Detailed also, but slightly different, Massi and LeBoit provided criteria for diagnosis of regression. They differentiated between a regressive lesion, one with dense, band-like inflammatory infiltrates extending into junctional nests and blurring the dermoepidermal interface, with variable amounts of plasma cells, melanophages, necrotic or entirely absent melanocytes, and a regressed lesion typified by a slightly inflammed fibrotic band in papillary dermis which progressed to a greatly thickened papillary dermis replaced by a delicate network of fibrillary collagen, few fibroblasts, and scattered lymphocytes.

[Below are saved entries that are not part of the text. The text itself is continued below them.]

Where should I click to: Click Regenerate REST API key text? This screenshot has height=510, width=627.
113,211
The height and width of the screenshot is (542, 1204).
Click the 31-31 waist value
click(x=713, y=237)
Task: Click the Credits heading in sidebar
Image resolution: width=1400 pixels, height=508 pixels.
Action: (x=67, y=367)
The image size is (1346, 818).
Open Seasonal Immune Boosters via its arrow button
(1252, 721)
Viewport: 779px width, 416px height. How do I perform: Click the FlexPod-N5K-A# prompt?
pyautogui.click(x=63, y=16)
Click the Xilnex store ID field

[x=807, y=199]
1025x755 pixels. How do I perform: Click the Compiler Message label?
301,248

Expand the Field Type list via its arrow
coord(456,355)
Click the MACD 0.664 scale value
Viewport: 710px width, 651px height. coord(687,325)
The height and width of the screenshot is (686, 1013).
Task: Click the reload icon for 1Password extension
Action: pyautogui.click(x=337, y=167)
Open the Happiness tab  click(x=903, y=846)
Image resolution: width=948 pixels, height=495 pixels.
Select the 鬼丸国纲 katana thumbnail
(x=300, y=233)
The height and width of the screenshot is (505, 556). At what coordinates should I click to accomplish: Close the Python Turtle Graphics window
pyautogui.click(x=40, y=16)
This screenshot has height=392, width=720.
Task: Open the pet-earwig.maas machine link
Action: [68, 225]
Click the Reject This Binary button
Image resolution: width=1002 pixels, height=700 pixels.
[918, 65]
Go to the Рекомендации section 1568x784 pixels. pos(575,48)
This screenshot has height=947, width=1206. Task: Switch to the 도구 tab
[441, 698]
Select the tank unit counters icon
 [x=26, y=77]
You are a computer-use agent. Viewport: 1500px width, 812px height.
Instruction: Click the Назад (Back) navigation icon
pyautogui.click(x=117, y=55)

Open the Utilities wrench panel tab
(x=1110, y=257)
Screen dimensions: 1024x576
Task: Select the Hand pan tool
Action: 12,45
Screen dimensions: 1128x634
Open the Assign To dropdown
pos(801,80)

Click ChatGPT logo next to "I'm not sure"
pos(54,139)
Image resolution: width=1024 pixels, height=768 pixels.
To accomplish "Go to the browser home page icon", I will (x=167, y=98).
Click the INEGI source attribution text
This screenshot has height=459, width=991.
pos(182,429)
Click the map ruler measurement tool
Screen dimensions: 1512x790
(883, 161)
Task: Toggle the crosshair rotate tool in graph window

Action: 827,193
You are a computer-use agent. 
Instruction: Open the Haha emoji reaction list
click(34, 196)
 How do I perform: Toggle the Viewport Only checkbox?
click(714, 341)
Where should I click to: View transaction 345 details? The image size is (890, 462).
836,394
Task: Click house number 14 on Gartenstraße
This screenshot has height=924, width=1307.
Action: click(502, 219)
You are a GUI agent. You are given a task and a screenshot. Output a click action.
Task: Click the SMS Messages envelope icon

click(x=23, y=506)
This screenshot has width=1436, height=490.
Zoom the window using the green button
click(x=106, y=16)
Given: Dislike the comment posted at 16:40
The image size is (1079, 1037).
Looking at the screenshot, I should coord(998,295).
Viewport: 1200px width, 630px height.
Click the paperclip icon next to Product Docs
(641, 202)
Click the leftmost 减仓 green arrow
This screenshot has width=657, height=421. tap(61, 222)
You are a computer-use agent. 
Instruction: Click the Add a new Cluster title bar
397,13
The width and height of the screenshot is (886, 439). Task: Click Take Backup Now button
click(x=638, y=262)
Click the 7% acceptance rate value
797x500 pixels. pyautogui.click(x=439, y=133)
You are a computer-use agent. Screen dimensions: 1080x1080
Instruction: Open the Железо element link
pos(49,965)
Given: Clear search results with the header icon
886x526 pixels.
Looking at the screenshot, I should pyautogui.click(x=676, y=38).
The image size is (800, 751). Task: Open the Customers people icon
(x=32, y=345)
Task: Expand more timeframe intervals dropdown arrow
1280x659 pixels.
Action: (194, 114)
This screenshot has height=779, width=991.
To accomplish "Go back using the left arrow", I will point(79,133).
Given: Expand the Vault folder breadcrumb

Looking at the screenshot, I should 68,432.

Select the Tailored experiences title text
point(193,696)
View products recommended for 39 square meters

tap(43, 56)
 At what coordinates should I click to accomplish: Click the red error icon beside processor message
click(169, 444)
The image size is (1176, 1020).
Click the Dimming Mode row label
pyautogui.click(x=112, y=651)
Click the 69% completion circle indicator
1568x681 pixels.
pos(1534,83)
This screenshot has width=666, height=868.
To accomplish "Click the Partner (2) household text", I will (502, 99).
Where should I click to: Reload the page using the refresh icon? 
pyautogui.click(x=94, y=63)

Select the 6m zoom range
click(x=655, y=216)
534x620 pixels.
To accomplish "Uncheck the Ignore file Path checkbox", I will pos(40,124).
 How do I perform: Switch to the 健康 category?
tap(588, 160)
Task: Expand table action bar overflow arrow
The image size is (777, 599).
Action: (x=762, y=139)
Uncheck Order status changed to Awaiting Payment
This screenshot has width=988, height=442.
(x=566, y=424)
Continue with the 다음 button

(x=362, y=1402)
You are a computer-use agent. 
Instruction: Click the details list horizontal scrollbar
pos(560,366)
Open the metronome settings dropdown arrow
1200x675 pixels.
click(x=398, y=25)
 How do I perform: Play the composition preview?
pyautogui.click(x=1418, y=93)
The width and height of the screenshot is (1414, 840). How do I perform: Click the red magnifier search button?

Areas of edema, ectatic capillaries, melanophages, residual atypical melanocytes, and epidermal atrophy were mentioned as inconsistent findings. [27 ]
 
None of the reviewed studies on regression applied such detailed criteria and classification of regression in melanomas or correlated them with overall survival.
 
Articles that attempted to understand the mechanisms of regression in melanomas mainly focussed on the analysis of the cellular infiltrate, assuming that regression is a sign of immunological destruction of the malignant neoplasm by the organism that bares it. [14,18,22 ] As of this date, it is not known why regression occurs in some melanomas and not in others, why it is seen more commonly in thin melanomas, and whether it is consequent to spread of melanoma cells to a lymph node or unrelated to it.